§ **What is asked**:
Rename "GUI agent" to "desktop agent" everywhere it appears in the records below, and leave every other line unchanged.

§ **Provided material**:
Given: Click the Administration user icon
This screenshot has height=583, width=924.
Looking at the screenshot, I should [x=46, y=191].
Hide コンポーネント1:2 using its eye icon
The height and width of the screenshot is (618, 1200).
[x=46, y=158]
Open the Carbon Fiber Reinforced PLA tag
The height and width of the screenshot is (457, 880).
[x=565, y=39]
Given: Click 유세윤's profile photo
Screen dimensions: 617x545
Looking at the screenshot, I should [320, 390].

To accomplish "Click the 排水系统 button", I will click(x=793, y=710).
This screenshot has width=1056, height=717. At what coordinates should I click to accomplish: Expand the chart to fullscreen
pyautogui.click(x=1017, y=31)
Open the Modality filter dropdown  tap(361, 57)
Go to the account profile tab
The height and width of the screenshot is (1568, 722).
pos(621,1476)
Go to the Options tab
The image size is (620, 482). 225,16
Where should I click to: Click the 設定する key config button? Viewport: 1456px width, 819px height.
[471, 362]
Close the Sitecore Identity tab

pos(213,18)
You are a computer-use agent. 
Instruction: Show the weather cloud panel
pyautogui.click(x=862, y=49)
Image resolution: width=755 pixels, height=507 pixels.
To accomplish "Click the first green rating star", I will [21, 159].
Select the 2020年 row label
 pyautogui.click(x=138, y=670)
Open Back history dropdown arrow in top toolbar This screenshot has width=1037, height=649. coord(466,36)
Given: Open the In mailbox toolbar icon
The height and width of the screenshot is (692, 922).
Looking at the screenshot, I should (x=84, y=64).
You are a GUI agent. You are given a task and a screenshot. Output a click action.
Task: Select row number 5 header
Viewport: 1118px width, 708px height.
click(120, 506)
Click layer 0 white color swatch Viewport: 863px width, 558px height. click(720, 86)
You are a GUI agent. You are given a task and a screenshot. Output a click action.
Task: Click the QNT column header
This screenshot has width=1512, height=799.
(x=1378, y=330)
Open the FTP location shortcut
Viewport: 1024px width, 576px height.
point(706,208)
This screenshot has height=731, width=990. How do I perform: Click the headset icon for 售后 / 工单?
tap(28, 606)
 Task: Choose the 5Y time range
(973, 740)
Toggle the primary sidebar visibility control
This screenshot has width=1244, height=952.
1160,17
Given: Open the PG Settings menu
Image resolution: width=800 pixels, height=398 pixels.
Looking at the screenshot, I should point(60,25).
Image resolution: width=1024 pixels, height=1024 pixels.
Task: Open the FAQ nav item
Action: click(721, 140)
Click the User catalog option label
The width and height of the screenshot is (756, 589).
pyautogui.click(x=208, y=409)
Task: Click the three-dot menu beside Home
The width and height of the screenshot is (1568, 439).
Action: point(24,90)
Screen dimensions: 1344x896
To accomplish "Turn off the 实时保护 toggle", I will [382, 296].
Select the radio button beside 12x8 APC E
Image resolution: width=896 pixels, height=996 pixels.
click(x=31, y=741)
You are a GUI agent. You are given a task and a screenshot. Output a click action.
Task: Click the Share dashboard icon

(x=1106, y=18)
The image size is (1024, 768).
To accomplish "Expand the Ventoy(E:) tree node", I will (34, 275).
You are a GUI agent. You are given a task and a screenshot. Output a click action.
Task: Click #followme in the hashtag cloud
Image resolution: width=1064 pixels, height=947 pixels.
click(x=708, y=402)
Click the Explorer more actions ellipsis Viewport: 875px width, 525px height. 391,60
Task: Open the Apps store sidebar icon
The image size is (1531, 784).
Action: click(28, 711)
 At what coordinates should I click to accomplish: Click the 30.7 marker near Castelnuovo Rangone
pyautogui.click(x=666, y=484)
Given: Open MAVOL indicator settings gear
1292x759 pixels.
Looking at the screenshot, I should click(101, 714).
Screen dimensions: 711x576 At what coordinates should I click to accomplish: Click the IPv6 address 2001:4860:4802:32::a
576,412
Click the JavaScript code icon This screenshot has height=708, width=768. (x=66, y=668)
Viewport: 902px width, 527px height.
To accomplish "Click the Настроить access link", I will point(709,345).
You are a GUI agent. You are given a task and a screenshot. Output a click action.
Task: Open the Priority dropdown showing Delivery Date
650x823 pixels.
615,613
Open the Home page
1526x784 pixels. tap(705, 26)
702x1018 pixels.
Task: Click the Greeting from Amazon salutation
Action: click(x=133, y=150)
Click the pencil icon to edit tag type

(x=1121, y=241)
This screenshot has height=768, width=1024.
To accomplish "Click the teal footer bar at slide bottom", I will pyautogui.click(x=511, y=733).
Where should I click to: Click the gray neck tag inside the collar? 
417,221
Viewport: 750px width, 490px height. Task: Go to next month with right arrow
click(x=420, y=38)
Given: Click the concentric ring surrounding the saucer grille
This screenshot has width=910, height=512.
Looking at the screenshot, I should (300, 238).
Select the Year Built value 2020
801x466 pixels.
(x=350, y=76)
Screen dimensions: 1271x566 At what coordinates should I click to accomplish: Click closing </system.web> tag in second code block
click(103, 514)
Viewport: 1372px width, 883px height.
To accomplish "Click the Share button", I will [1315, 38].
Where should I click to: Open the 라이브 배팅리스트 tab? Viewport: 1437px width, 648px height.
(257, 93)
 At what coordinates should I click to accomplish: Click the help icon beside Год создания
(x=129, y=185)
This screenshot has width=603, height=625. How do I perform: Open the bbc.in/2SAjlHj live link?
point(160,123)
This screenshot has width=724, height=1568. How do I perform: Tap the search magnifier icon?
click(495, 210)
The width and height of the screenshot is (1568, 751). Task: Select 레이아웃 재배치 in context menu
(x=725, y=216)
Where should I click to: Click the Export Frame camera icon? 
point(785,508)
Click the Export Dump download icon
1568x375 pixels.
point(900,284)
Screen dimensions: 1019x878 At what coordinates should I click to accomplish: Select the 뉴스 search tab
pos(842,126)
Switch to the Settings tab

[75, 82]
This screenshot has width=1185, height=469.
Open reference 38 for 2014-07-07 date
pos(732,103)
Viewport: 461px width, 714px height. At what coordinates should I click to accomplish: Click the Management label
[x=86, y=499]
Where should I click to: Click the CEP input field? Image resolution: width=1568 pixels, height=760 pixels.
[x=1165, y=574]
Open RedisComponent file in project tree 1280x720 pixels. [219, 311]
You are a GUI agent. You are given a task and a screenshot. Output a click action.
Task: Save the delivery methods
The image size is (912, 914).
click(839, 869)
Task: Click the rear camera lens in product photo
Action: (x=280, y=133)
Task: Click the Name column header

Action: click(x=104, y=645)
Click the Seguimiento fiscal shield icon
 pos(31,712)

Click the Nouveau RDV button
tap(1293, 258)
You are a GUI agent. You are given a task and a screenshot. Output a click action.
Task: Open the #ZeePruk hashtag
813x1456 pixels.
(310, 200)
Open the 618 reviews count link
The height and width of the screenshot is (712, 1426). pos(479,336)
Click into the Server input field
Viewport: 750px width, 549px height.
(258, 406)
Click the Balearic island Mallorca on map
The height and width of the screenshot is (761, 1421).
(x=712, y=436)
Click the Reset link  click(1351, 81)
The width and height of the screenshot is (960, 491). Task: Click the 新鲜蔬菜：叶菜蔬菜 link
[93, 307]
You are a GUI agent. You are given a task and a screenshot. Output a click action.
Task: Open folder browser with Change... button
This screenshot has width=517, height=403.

§ **In response**:
Given: Click the Administration user icon
This screenshot has height=583, width=924.
Looking at the screenshot, I should [x=46, y=191].
Hide コンポーネント1:2 using its eye icon
The height and width of the screenshot is (618, 1200).
[x=46, y=158]
Open the Carbon Fiber Reinforced PLA tag
The height and width of the screenshot is (457, 880).
[x=565, y=39]
Given: Click 유세윤's profile photo
Screen dimensions: 617x545
Looking at the screenshot, I should [320, 390].

To accomplish "Click the 排水系统 button", I will click(x=793, y=710).
This screenshot has width=1056, height=717. At what coordinates should I click to accomplish: Expand the chart to fullscreen
pyautogui.click(x=1017, y=31)
Open the Modality filter dropdown  tap(361, 57)
Go to the account profile tab
The height and width of the screenshot is (1568, 722).
pos(621,1476)
Go to the Options tab
The image size is (620, 482). 225,16
Where should I click to: Click the 設定する key config button? Viewport: 1456px width, 819px height.
[471, 362]
Close the Sitecore Identity tab

pos(213,18)
You are a computer-use agent. 
Instruction: Show the weather cloud panel
pyautogui.click(x=862, y=49)
Image resolution: width=755 pixels, height=507 pixels.
To accomplish "Click the first green rating star", I will [21, 159].
Select the 2020年 row label
 pyautogui.click(x=138, y=670)
Open Back history dropdown arrow in top toolbar This screenshot has width=1037, height=649. coord(466,36)
Given: Open the In mailbox toolbar icon
The height and width of the screenshot is (692, 922).
Looking at the screenshot, I should (x=84, y=64).
You are a desktop agent. You are given a task and a screenshot. Output a click action.
Task: Select row number 5 header
Viewport: 1118px width, 708px height.
click(120, 506)
Click layer 0 white color swatch Viewport: 863px width, 558px height. click(720, 86)
You are a desktop agent. You are given a task and a screenshot. Output a click action.
Task: Click the QNT column header
This screenshot has width=1512, height=799.
(x=1378, y=330)
Open the FTP location shortcut
Viewport: 1024px width, 576px height.
point(706,208)
This screenshot has height=731, width=990. How do I perform: Click the headset icon for 售后 / 工单?
tap(28, 606)
 Task: Choose the 5Y time range
(973, 740)
Toggle the primary sidebar visibility control
This screenshot has width=1244, height=952.
1160,17
Given: Open the PG Settings menu
Image resolution: width=800 pixels, height=398 pixels.
Looking at the screenshot, I should point(60,25).
Image resolution: width=1024 pixels, height=1024 pixels.
Task: Open the FAQ nav item
Action: click(721, 140)
Click the User catalog option label
The width and height of the screenshot is (756, 589).
pyautogui.click(x=208, y=409)
Task: Click the three-dot menu beside Home
The width and height of the screenshot is (1568, 439).
Action: point(24,90)
Screen dimensions: 1344x896
To accomplish "Turn off the 实时保护 toggle", I will [382, 296].
Select the radio button beside 12x8 APC E
Image resolution: width=896 pixels, height=996 pixels.
click(x=31, y=741)
You are a desktop agent. You are given a task and a screenshot. Output a click action.
Task: Click the Share dashboard icon

(x=1106, y=18)
The image size is (1024, 768).
To accomplish "Expand the Ventoy(E:) tree node", I will (34, 275).
You are a desktop agent. You are given a task and a screenshot. Output a click action.
Task: Click #followme in the hashtag cloud
Image resolution: width=1064 pixels, height=947 pixels.
click(x=708, y=402)
Click the Explorer more actions ellipsis Viewport: 875px width, 525px height. 391,60
Task: Open the Apps store sidebar icon
The image size is (1531, 784).
Action: click(28, 711)
 At what coordinates should I click to accomplish: Click the 30.7 marker near Castelnuovo Rangone
pyautogui.click(x=666, y=484)
Given: Open MAVOL indicator settings gear
1292x759 pixels.
Looking at the screenshot, I should click(101, 714).
Screen dimensions: 711x576 At what coordinates should I click to accomplish: Click the IPv6 address 2001:4860:4802:32::a
576,412
Click the JavaScript code icon This screenshot has height=708, width=768. (x=66, y=668)
Viewport: 902px width, 527px height.
To accomplish "Click the Настроить access link", I will point(709,345).
You are a desktop agent. You are given a task and a screenshot. Output a click action.
Task: Open the Priority dropdown showing Delivery Date
650x823 pixels.
615,613
Open the Home page
1526x784 pixels. tap(705, 26)
702x1018 pixels.
Task: Click the Greeting from Amazon salutation
Action: click(x=133, y=150)
Click the pencil icon to edit tag type

(x=1121, y=241)
This screenshot has height=768, width=1024.
To accomplish "Click the teal footer bar at slide bottom", I will pyautogui.click(x=511, y=733).
Where should I click to: Click the gray neck tag inside the collar? 
417,221
Viewport: 750px width, 490px height. Task: Go to next month with right arrow
click(x=420, y=38)
Given: Click the concentric ring surrounding the saucer grille
This screenshot has width=910, height=512.
Looking at the screenshot, I should (300, 238).
Select the Year Built value 2020
801x466 pixels.
(x=350, y=76)
Screen dimensions: 1271x566 At what coordinates should I click to accomplish: Click closing </system.web> tag in second code block
click(103, 514)
Viewport: 1372px width, 883px height.
To accomplish "Click the Share button", I will [1315, 38].
Where should I click to: Open the 라이브 배팅리스트 tab? Viewport: 1437px width, 648px height.
(257, 93)
 At what coordinates should I click to accomplish: Click the help icon beside Год создания
(x=129, y=185)
This screenshot has width=603, height=625. How do I perform: Open the bbc.in/2SAjlHj live link?
point(160,123)
This screenshot has width=724, height=1568. How do I perform: Tap the search magnifier icon?
click(495, 210)
The width and height of the screenshot is (1568, 751). Task: Select 레이아웃 재배치 in context menu
(x=725, y=216)
Where should I click to: Click the Export Frame camera icon? 
point(785,508)
Click the Export Dump download icon
1568x375 pixels.
point(900,284)
Screen dimensions: 1019x878 At what coordinates should I click to accomplish: Select the 뉴스 search tab
pos(842,126)
Switch to the Settings tab

[75, 82]
This screenshot has width=1185, height=469.
Open reference 38 for 2014-07-07 date
pos(732,103)
Viewport: 461px width, 714px height. At what coordinates should I click to accomplish: Click the Management label
[x=86, y=499]
Where should I click to: Click the CEP input field? Image resolution: width=1568 pixels, height=760 pixels.
[x=1165, y=574]
Open RedisComponent file in project tree 1280x720 pixels. [219, 311]
You are a desktop agent. You are given a task and a screenshot. Output a click action.
Task: Save the delivery methods
The image size is (912, 914).
click(839, 869)
Task: Click the rear camera lens in product photo
Action: (x=280, y=133)
Task: Click the Name column header

Action: click(x=104, y=645)
Click the Seguimiento fiscal shield icon
 pos(31,712)

Click the Nouveau RDV button
tap(1293, 258)
You are a desktop agent. You are given a task and a screenshot. Output a click action.
Task: Open the #ZeePruk hashtag
813x1456 pixels.
(310, 200)
Open the 618 reviews count link
The height and width of the screenshot is (712, 1426). pos(479,336)
Click into the Server input field
Viewport: 750px width, 549px height.
(258, 406)
Click the Balearic island Mallorca on map
The height and width of the screenshot is (761, 1421).
(x=712, y=436)
Click the Reset link  click(1351, 81)
The width and height of the screenshot is (960, 491). Task: Click the 新鲜蔬菜：叶菜蔬菜 link
[93, 307]
You are a desktop agent. You are given a task and a screenshot. Output a click action.
Task: Open folder browser with Change... button
This screenshot has width=517, height=403.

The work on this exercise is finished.